VICTORIA VITALI; AMODEO, GABRIELA; MOIRA SUTKA

Vancouver

Workshop; The 6th PanAmerican Plant Membrane Biology Workshop; 2018

The analysis of plant hydraulic properties needs to integrate recent advances at the molecular level and in this context to highlight the properties of biological membranes at the cell-to-cell pathway. In our working model -the halotolerant Beta vulgaris- we confirmed: i) a highly permeable cell-to-cell pathway (an isolated fraction of root Beta vulgaris plasma membrane vesicles shows water plasma membrane permeability ~ 500 µm s-1) and ii) highly regulated plasmamembrane aquaporins -BvPIP2;1, BvPIP2;2 and BvPIP1;1- in terms of trafficking and gating.
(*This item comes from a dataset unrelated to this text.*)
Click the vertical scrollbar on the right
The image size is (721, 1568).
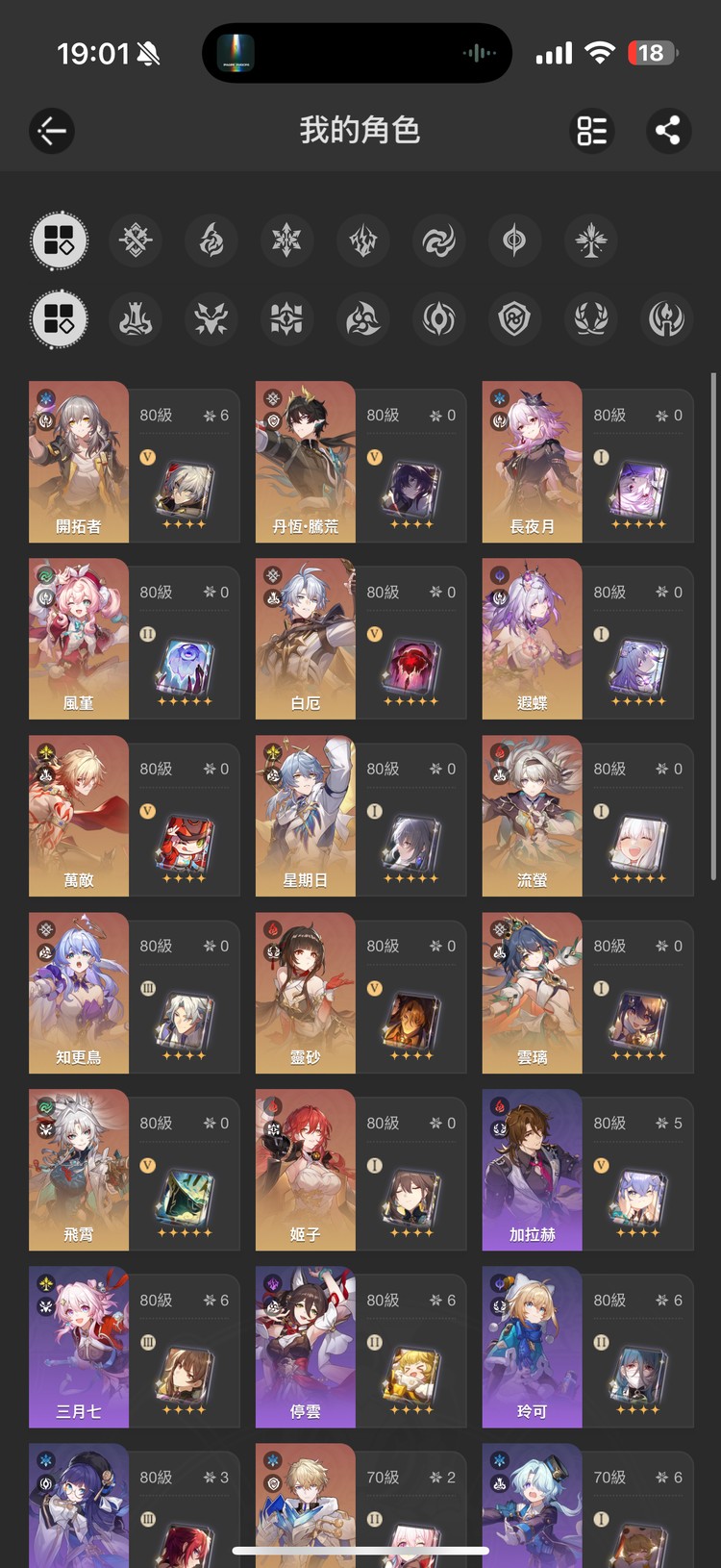click(712, 625)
Our working hypothesis is that Beta vulgaris root hydraulic adjustment capacity to cope with salt stress is favored by the adjustment capacity of the cell-to-cell pathway. Therefore we characterized the root hydraulic conductivity (Lp) in hydroponically-grown seedlings by: a) screening the short-term response to increasing salt concentrations (0 - 200mM), b) testing the effect of inhibitory compounds and c) discriminating the apoplast/cell-to-cell pathway. Our results show that Beta vulgaris root Lp response to a short-term salt treatment reflects a bimodal pattern, showing capacity to maintain water flow as well as to dramatically reduce it. While the apoplast contribution is limited, the cell-to-cell pathway activity seems to be crucial in maintaining the water flow, suggesting its highly regulated capacity is allowing to exert short-term adjustments on the actual water flow. We propose an alternative topology of hydraulic circuit to integrate both organ and cell level properties.